##### TESTO DI RIFERIMENTO #####

Un principio ignorato dalle
pubbliche amministrazioni
“Lo Stato non può avere nessuna
religione ufficiale o tutelata più (o meno) incisivamente delle altre, ed i
pubblici poteri devono astenersi dal favorire, propagandare o biasimare i
valori di una determinata dottrina confessionale”. Figuriamoci finanziarla...
Il principio di laicità dello Stato non venne
esplicitamente enunciato nella Carta
costituzionale del 1948: esso è stato ricavato in via ermeneutica dalla Corte Costituzionale: la laicità costituisce un “principio
supremo” dell’ordinamento costituzionale e rappresenta “uno dei profili della forma di Stato”
delineati dalla Costituzione italiana.
Secondo la Corte Costituzionale, il principio di laicità implica un regime di pluralismo confessionale e culturale e presuppone, quindi, innanzitutto l’esistenza di una pluralità di sistemi di valori, di scelte personali riferibili allo spirito di pensiero, che sono dotati di pari dignità e nobiltà.
Detto principio, inoltre, si pone come condizione e limite del pluralismo, nel senso di garantire che la sfera politica debba essere neutrale di fronte ad eventuali conflitti tra valori religiosi e che neutrale debba rimanere nel tempo.
Infine il concetto di laicità implica non indifferenza dello Stato dinanzi alle religioni, ma garanzia dello Stato per la salvaguardia della libertà di religione, in regime di pluralismo confessionale e culturale.
Gli elementi che strutturano e costituiscono il “nucleo duro” del concetto giuridico di laicità vengono riassunti
in quattro obblighi.
Da essi la dottrina ha dedotto che la Repubblica italiana in quanto Stato laico:
1) non può avere nessuna religione ufficiale o tutelata più (o meno) incisivamente delle altre, ed i pubblici poteri devono astenersi dal favorire, propagandare o biasimare i valori di una determinata dottrina confessionale;
2) è chiamata a garantire la libertà di coscienza, di pensiero e di religione di tutti gli individui, l’uguaglianza di tutti i soggetti senza distinzione di religione nonché l’eguale libertà di tutte le confessioni religiose di fronte alla legge;
3) si dichiara totalmente incompetente a valutare i principi professati da una determinata confessione religiosa;
4) deve rispettare tutte le opzioni religiose e tutti i comportamenti che da tali opzioni discendano, purché questi ultimi siano frutto di una libera scelta e non vadano a configgere con altre libertà costituzionalmente garantite che siano ritenute preminenti ed inderogabili.

#####

§ ELENCO DEGLI ESERCIZI:
1. Indica se ciascuna affermazione concorda con il testo sulla laicità dello Stato, rispondendo sì o no e citando le parole del testo che lo dimostrano. (a) Il principio di laicità è enunciato esplicitamente nella Costituzione del 1948. (b) La laicità implica l'indifferenza dello Stato dinanzi alle religioni. (c) Il "nucleo duro" del concetto giuridico di laicità si riassume in quattro obblighi.
2. Riscrivi in forma più breve il paragrafo del testo sulla laicità dello Stato che inizia con «Secondo la Corte Costituzionale», conservandone i fatti principali.

##### BLOCCO DI DATI #####

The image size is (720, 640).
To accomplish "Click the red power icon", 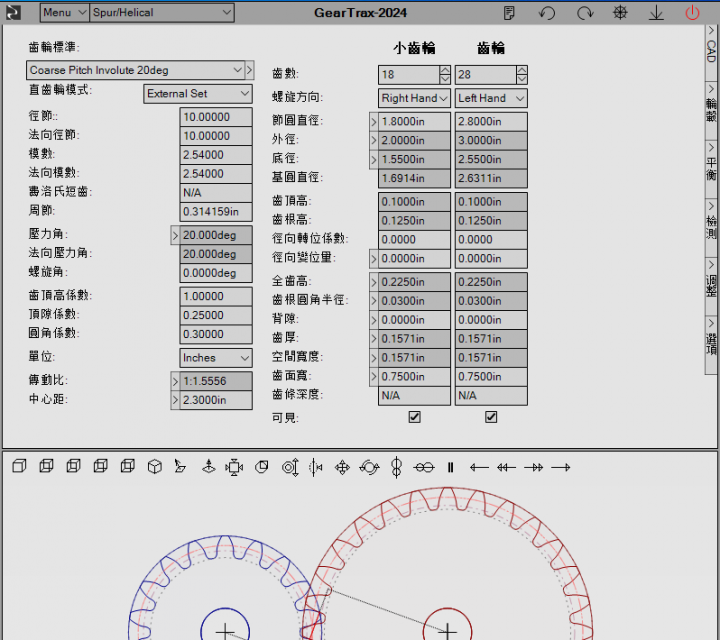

#####

§ SOLUZIONI PER ESERCIZIO:
1.
(a) No: «Il principio di laicità dello Stato non venne esplicitamente enunciato nella Carta costituzionale del 1948».
(b) No: «il concetto di laicità implica non indifferenza dello Stato dinanzi alle religioni».
(c) Sì: «vengono riassunti in quattro obblighi».

2. Per la Corte Costituzionale, la laicità comporta un regime di pluralismo confessionale e culturale. Presuppone quindi più sistemi di valori e scelte personali, tutti di pari dignità e nobiltà.